La performance économique

Au chapitre des vertueuses attentes sociétales, reste le sacrosaint sujet de l’environnement. S’il reconnait que la viande a un impact carbone élevé, Jean-François Hocquette note cependant une grande variabilité entre les systèmes d’élevage d’où de grandes marges de progrès possibles. Et le chercheur signale aussi que le logement et le transport impactent bien plus en carbone que l’alimentation. Pour les gaz à effet de serre, il faut savoir que ce sont « les meilleures vitesses de croissance qui produisent le moins de méthane », faisait remarquer le scientifique. Une donnée qui ébranle le culte anti-intensif. D’ailleurs cela rejoint l’idée que l’impact carbone est lié à la performance économique. Autrement dit : « les fermes efficaces sur le plan économique sont aussi les meilleures pour l’environnement ».

Une baisse de - 18 % à - 30% des émissions de gaz à effet de serre est possible en modifiant les pratiques, informait Jean-François Hocquette. Comme quoi on peut encore lutter contre le changement climatique grâce à l’élevage. Mais les plus grosses marges de progrès sont beaucoup plus dans les pays en développement et sur la gestion des sols, cultures, déforestion… Ce qui fait dire aussi au chercheur que tous ces chiffres sont à considérer à l’échelle de la planète et non au niveau de la région.

Les prairies stockent du carbone. Il faudra affronter la question de l’optimisation des terres avec la nutrition humaine. Si tous les humains devenaient végétariens, il n’y aurait pas assez de terre pour les nourrir ! Sans compter qu’une abolition pure et simple de l’élevage ne ferait baisser que de - 2,6% les émissions de gaz à effet de serre…

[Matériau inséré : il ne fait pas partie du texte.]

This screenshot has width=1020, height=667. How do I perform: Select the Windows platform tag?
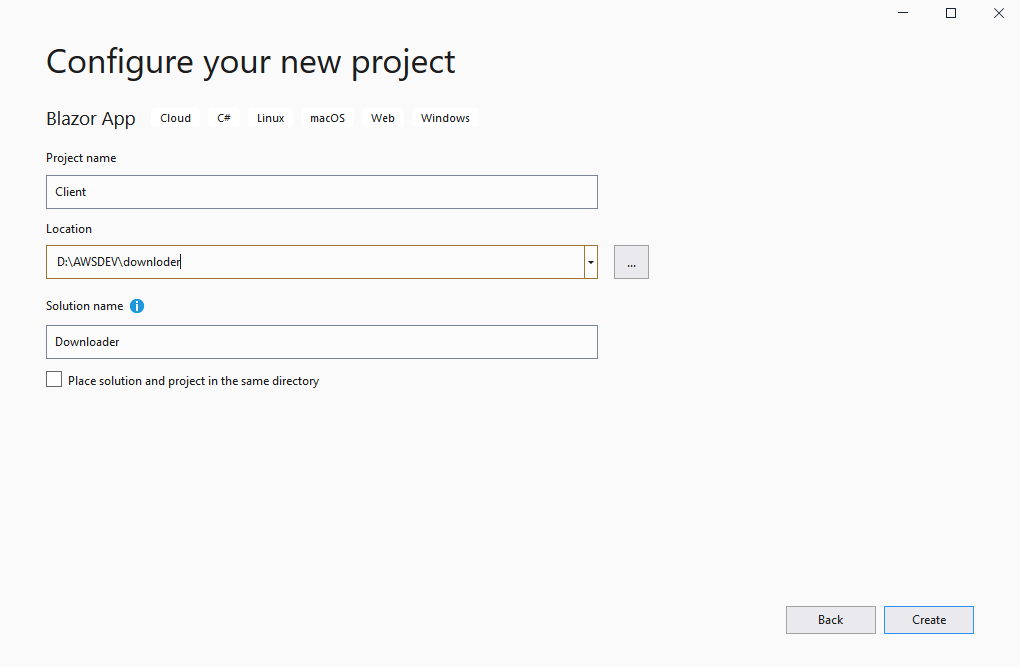(444, 117)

Les flexitariens ont raison

S’il convient que nous devrons revisiter nos relations avec les animaux, Jean-François Hocquette signale tout de même que les abolitionnistes ne représentent que 2% de la population alors même que plus de 50% sont progressistes favorables à la diversité des élevages.

En conclusion, il est tout à fait possible de nourrir les 9 milliards d’habitants qui occuperont la planète demain. A condition de venir à bout du gaspillage alimentaire dont l’impact carbone est considérable. Mais cela se ferait au prix d’une diminution du nombre de calories ingérées. Davantage de protéines végétales et surtout manger de tout de façon diversifiée, sur le mode flexitarien, recommande Jean-François Hocquette.

Enfin devant un auditoire de défenseurs et acteurs de l’élevage charolais, le chercheur de l’INRA osait regretter « l’absence de stratégie marketing de la filière », laquelle manquerait, selon lui, « cruellement de cohésion ».